▸ **Records shown**:
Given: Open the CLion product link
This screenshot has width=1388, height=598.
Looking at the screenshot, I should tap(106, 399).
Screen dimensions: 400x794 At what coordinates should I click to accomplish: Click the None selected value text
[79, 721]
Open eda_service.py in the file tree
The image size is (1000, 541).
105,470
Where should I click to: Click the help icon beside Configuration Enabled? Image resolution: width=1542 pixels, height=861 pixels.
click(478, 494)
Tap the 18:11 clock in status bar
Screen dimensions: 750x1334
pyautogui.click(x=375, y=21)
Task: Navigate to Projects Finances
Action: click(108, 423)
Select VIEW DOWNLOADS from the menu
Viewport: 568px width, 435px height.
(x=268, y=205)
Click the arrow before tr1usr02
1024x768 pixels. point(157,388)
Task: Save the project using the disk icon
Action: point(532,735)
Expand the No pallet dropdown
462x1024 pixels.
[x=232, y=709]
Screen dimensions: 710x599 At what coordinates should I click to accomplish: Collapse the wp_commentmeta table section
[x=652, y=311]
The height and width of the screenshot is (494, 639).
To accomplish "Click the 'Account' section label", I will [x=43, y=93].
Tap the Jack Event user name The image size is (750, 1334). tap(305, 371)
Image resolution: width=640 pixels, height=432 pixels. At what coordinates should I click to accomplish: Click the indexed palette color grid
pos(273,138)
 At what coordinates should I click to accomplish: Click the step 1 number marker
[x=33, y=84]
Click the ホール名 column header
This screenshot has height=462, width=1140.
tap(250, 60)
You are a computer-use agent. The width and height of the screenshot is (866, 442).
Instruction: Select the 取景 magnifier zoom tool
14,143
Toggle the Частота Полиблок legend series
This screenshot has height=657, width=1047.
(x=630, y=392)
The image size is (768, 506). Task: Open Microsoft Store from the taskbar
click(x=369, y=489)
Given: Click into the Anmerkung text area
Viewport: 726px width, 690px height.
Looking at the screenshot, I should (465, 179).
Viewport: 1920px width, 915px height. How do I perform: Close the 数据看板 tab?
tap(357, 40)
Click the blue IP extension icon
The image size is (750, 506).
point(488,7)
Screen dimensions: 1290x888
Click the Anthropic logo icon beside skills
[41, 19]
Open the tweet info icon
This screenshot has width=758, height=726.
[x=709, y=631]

▸ **To do**:
Look through the entries. Copy out each line with "Given" in it.

▸ **Solution**:
Given: Open the CLion product link
Given: Click into the Anmerkung text area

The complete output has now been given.